Listed records

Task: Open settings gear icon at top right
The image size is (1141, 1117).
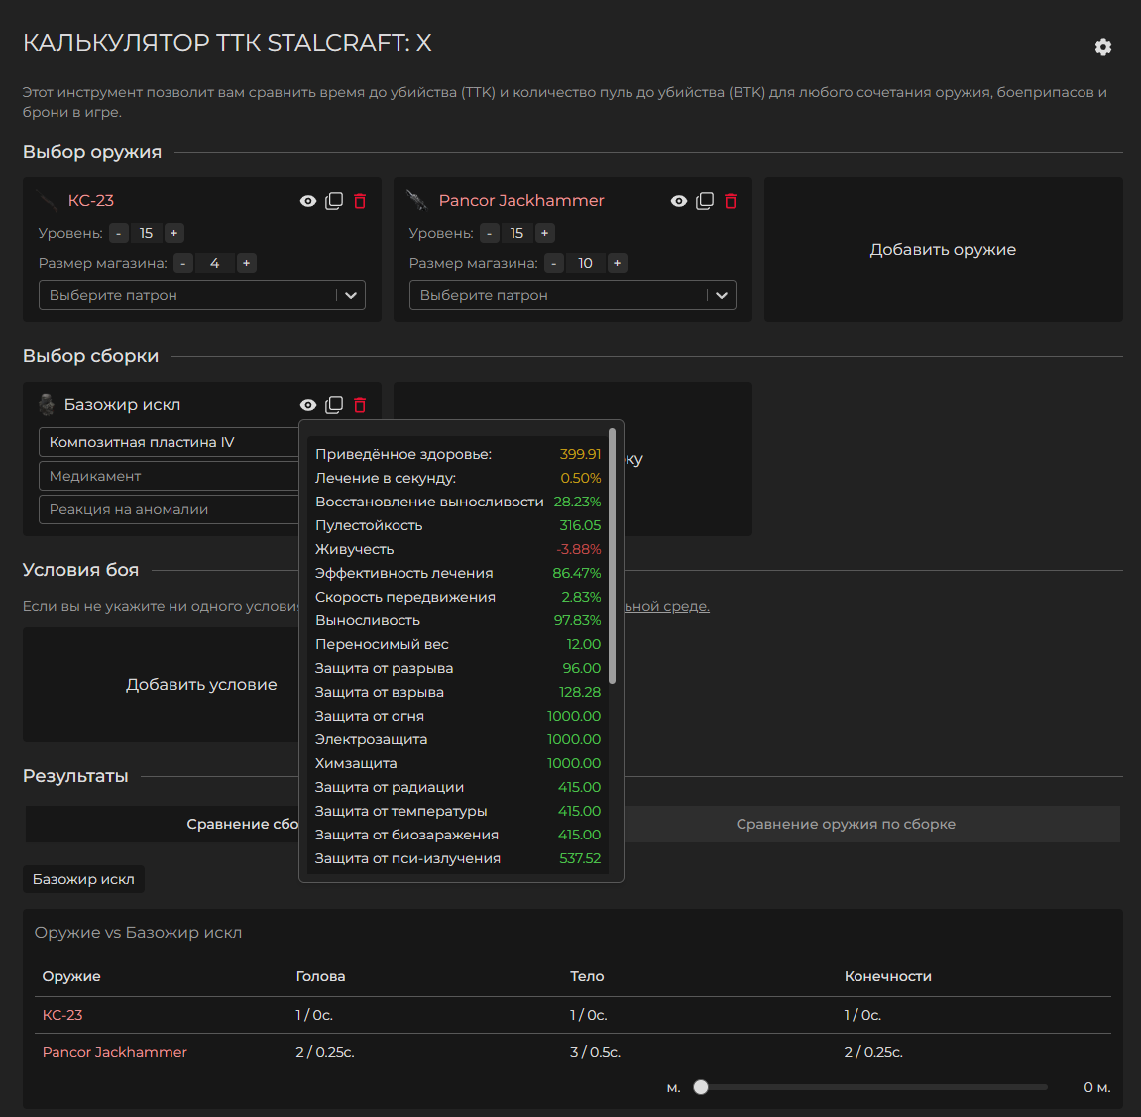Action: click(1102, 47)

* * *

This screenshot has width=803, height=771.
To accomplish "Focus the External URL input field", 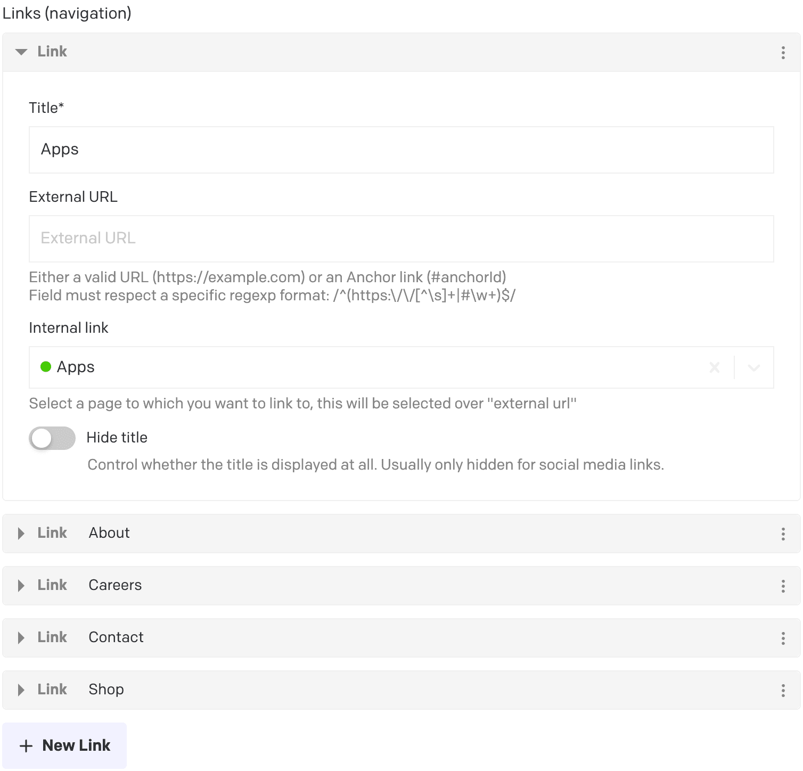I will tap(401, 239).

* * *

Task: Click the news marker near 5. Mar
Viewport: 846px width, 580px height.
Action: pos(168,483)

Written exercise
Convert the material from the line with "Task: Open settings gear icon at top right" to the line with "Action: click(1102, 47)" into a Markdown table with the columns Row and Line, one numbered row per line, skipping any blank lines and leaving out the pictures.

Reply to the task
| Row | Line |
|---|---|
| 1 | Task: Open settings gear icon at top right |
| 2 | The image size is (1141, 1117). |
| 3 | Action: click(1102, 47) |